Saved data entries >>
=== Section Start ===

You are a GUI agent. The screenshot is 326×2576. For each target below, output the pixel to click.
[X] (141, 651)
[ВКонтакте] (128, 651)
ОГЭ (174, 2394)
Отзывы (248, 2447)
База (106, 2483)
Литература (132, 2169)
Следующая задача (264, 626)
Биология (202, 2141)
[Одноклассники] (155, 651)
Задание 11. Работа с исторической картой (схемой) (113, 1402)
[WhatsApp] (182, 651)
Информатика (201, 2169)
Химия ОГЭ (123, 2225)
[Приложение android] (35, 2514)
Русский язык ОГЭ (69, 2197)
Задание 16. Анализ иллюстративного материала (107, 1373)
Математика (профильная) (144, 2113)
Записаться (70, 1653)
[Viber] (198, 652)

=== Section End ===
=== Section Start ===

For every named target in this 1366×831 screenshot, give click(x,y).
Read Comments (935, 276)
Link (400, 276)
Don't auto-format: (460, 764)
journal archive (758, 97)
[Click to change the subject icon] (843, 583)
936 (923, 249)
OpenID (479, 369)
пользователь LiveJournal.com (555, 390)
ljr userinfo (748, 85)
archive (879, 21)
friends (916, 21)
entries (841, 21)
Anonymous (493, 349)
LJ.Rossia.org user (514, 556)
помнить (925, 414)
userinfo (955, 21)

=== Section End ===

TASK DETAILS >> Set down, unchanged, only those lines above that fall between the line with "[ВКонтакте] (128, 651)" and the line with "[WhatsApp] (182, 651)", the two end lines included.

RESULT >>
[ВКонтакте] (128, 651)
ОГЭ (174, 2394)
Отзывы (248, 2447)
База (106, 2483)
Литература (132, 2169)
Следующая задача (264, 626)
Биология (202, 2141)
[Одноклассники] (155, 651)
Задание 11. Работа с исторической картой (схемой) (113, 1402)
[WhatsApp] (182, 651)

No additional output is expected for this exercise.